Important: For the calculation shown below, the Df residuals from the test record must be used. These can be determined as follows.

df_testing_model = smf.ols(formula='price~sqft_living+bedrooms+yr_built', data=testing).fit()

Model performance:

testing['price_pred'] = price_pred
testing['RSE'] = (testing['price'] - testing['price_pred']) ** 2
RSEd = testing.sum()['RSE']
RSE = np.sqrt(RSEd/4458)
criteria_mean = np.mean(testing['price'])
error = RSE/criteria_mean
RSE, criteria_mean, error

Results of parameters:

  • RSE = 242.210,56
  • Mean of actal price = 534.152,74
  • Ratio of RSE and criteria_mean = 45,34%

Both models are almost identical in comparison. However, the F-values are worse for the split model.
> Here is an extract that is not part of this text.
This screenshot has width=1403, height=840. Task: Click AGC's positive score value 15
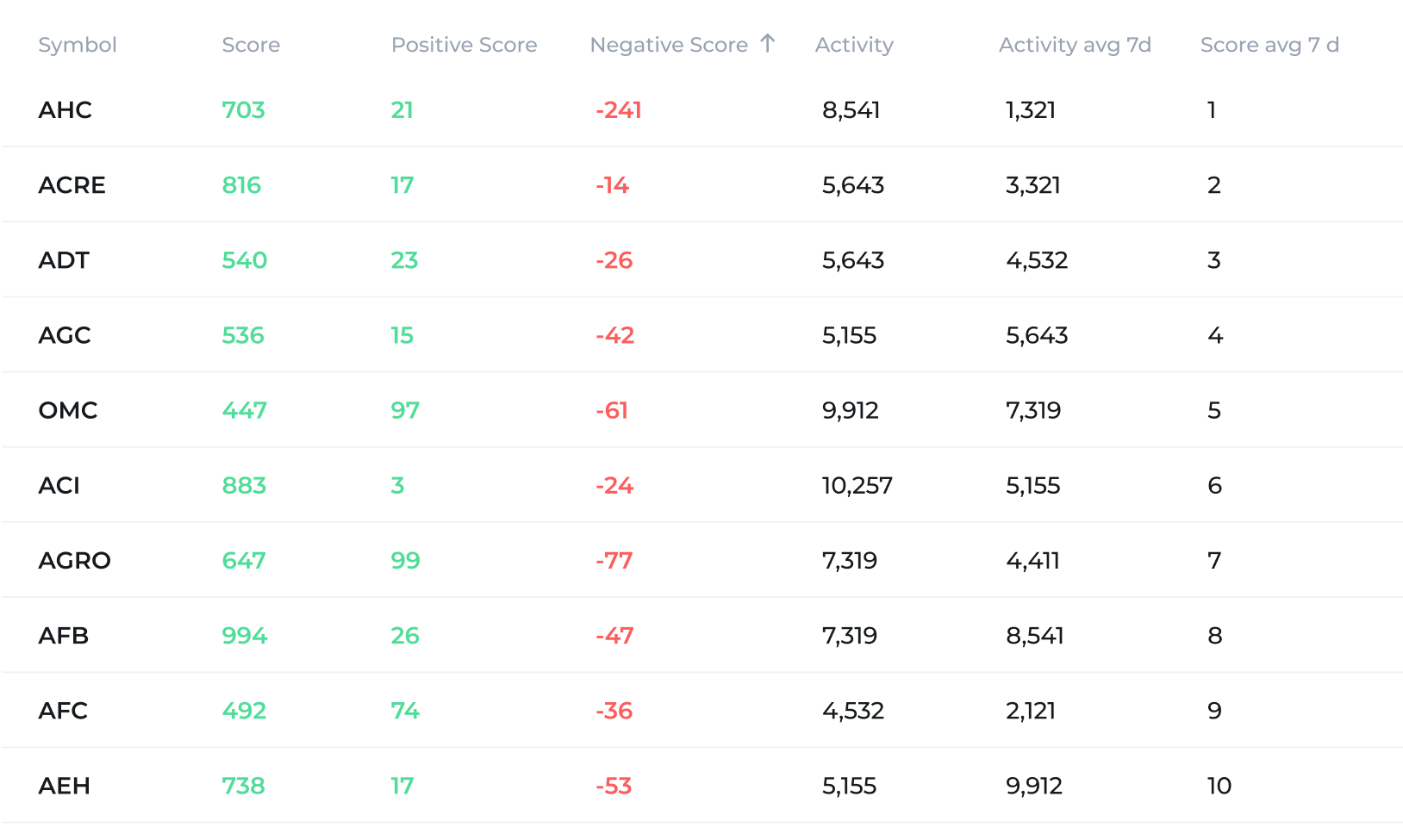pos(402,336)
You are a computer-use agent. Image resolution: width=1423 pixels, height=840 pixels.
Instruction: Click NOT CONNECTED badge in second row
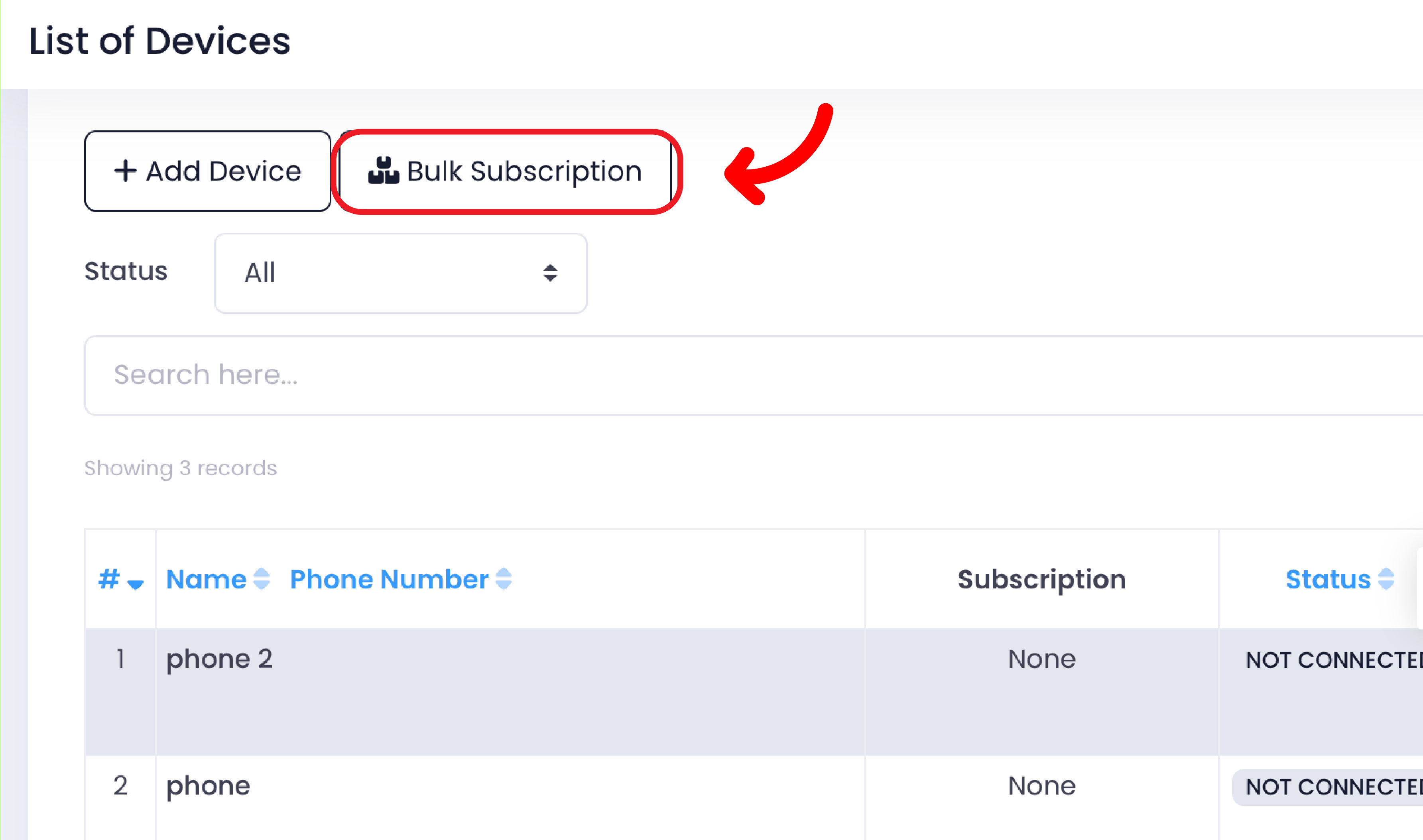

This is normal because there was less data available for creating the model.

4 Linear Regression with scikit-learn

The library scikit-learn is also very good for training models. A brief insight should give the following example.

feature_cols = ['sqft_living', 'bedrooms', 'yr_built']
x = HousePrices_MultReg[feature_cols]
y = HousePrices_MultReg['price']
trainX, testX, trainY, testY = train_test_split(x, y, test_size = 0.2)
lm = LinearRegression()
lm.fit(trainX, trainY)

The result can be interpreted as follows: price = 4.829.374,95 + 342,68 * sqft_living - 59.209,59 * bedrooms - 2.436,52 * yr_built

The coefficients can also be displayed more beautifully in the following two ways:

list(zip(feature_cols, lm.coef_))

coeff_df = pd.DataFrame(lm.coef_, feature_cols, columns=['Coefficient'])  

Calculation of R²:

lm.score(trainX, trainY)

y_pred = lm.predict(testX)
df = pd.DataFrame({'Actual': testY, 'Predicted': y_pred})

Now let’s plot the comparison of Actual and Predicted values

df1 = df.head(30)
plt.grid(which='major', linestyle='-', linewidth='0.5', color='green')
plt.grid(which='minor', linestyle=':', linewidth='0.5', color='black')

print('Mean Absolute Error:', metrics.mean_absolute_error(testY, y_pred))  
print('Mean Squared Error:', metrics.mean_squared_error(testY, y_pred))  
print('Root Mean Squared Error:', np.sqrt(metrics.mean_squared_error(testY, y_pred)))

What these metrics mean and how to interpret them I have described in the following post: Metrics for Regression Analysis

5 Conclusion

This was a small insight into the creation and use of linear regression models. In a subsequent post, the possible measures for the preparation of a linear model training will be shown. In a further contribution methods are to be shown how the predictive power of a linear model can be improved.


Kumar, A., & Babcock, J. (2017). Python: Advanced Predictive Analytics: Gain practical insights by exploiting data in your business to build advanced predictive modeling applications. Packt Publishing Ltd.